** Start Records to process **

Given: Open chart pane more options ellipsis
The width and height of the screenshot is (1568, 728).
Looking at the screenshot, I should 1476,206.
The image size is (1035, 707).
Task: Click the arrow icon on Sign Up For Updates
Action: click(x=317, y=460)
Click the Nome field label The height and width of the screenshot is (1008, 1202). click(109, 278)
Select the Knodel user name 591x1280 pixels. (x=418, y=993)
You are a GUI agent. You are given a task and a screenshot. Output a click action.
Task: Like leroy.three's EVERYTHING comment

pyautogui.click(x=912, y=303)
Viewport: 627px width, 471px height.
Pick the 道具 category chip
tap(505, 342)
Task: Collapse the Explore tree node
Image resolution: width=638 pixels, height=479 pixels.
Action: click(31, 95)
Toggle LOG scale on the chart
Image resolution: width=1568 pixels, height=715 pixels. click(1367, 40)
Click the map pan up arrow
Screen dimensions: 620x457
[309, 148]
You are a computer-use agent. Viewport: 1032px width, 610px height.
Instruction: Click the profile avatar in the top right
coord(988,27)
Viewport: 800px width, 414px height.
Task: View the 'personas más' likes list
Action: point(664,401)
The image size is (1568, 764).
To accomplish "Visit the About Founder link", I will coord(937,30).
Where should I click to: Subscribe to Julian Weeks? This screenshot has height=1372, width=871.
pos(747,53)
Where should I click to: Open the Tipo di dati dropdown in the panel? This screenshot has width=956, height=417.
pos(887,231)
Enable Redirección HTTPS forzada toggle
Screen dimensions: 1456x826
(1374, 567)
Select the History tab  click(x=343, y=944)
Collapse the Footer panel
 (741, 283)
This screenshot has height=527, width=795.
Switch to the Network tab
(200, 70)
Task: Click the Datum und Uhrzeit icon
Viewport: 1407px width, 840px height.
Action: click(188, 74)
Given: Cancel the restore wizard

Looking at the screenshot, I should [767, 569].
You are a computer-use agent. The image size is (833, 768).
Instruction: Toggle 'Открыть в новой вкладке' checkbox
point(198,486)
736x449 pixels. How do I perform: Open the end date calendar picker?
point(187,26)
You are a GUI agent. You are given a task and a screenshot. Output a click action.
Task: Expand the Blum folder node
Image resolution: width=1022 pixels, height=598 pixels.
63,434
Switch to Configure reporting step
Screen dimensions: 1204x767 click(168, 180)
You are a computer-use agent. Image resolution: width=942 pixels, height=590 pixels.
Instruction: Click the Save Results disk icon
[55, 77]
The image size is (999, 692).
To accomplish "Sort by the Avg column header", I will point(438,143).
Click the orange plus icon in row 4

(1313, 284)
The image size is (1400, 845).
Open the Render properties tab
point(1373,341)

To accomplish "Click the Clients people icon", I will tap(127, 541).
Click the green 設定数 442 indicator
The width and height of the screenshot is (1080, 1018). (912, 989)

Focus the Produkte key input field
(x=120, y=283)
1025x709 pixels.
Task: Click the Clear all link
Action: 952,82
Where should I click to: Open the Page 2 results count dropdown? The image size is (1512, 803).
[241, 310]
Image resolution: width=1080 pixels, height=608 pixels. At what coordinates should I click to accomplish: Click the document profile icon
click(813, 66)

** End Records to process **

• **Given instruction**
Reproduce all of the records above, substituting "Command" for every occurrence of "Instruction" and changing nothing else.

• **In response**
Given: Open chart pane more options ellipsis
The width and height of the screenshot is (1568, 728).
Looking at the screenshot, I should 1476,206.
The image size is (1035, 707).
Task: Click the arrow icon on Sign Up For Updates
Action: click(x=317, y=460)
Click the Nome field label The height and width of the screenshot is (1008, 1202). click(109, 278)
Select the Knodel user name 591x1280 pixels. (x=418, y=993)
You are a GUI agent. You are given a task and a screenshot. Output a click action.
Task: Like leroy.three's EVERYTHING comment

pyautogui.click(x=912, y=303)
Viewport: 627px width, 471px height.
Pick the 道具 category chip
tap(505, 342)
Task: Collapse the Explore tree node
Image resolution: width=638 pixels, height=479 pixels.
Action: click(31, 95)
Toggle LOG scale on the chart
Image resolution: width=1568 pixels, height=715 pixels. click(1367, 40)
Click the map pan up arrow
Screen dimensions: 620x457
[309, 148]
You are a computer-use agent. Viewport: 1032px width, 610px height.
Command: Click the profile avatar in the top right
coord(988,27)
Viewport: 800px width, 414px height.
Task: View the 'personas más' likes list
Action: point(664,401)
The image size is (1568, 764).
To accomplish "Visit the About Founder link", I will coord(937,30).
Where should I click to: Subscribe to Julian Weeks? This screenshot has height=1372, width=871.
pos(747,53)
Where should I click to: Open the Tipo di dati dropdown in the panel? This screenshot has width=956, height=417.
pos(887,231)
Enable Redirección HTTPS forzada toggle
Screen dimensions: 1456x826
(1374, 567)
Select the History tab  click(x=343, y=944)
Collapse the Footer panel
 (741, 283)
This screenshot has height=527, width=795.
Switch to the Network tab
(200, 70)
Task: Click the Datum und Uhrzeit icon
Viewport: 1407px width, 840px height.
Action: click(188, 74)
Given: Cancel the restore wizard

Looking at the screenshot, I should [767, 569].
You are a computer-use agent. The image size is (833, 768).
Command: Toggle 'Открыть в новой вкладке' checkbox
point(198,486)
736x449 pixels. How do I perform: Open the end date calendar picker?
point(187,26)
You are a GUI agent. You are given a task and a screenshot. Output a click action.
Task: Expand the Blum folder node
Image resolution: width=1022 pixels, height=598 pixels.
63,434
Switch to Configure reporting step
Screen dimensions: 1204x767 click(168, 180)
You are a computer-use agent. Image resolution: width=942 pixels, height=590 pixels.
Command: Click the Save Results disk icon
[55, 77]
The image size is (999, 692).
To accomplish "Sort by the Avg column header", I will point(438,143).
Click the orange plus icon in row 4

(1313, 284)
The image size is (1400, 845).
Open the Render properties tab
point(1373,341)

To accomplish "Click the Clients people icon", I will tap(127, 541).
Click the green 設定数 442 indicator
The width and height of the screenshot is (1080, 1018). (912, 989)

Focus the Produkte key input field
(x=120, y=283)
1025x709 pixels.
Task: Click the Clear all link
Action: 952,82
Where should I click to: Open the Page 2 results count dropdown? The image size is (1512, 803).
[241, 310]
Image resolution: width=1080 pixels, height=608 pixels. At what coordinates should I click to accomplish: Click the document profile icon
click(813, 66)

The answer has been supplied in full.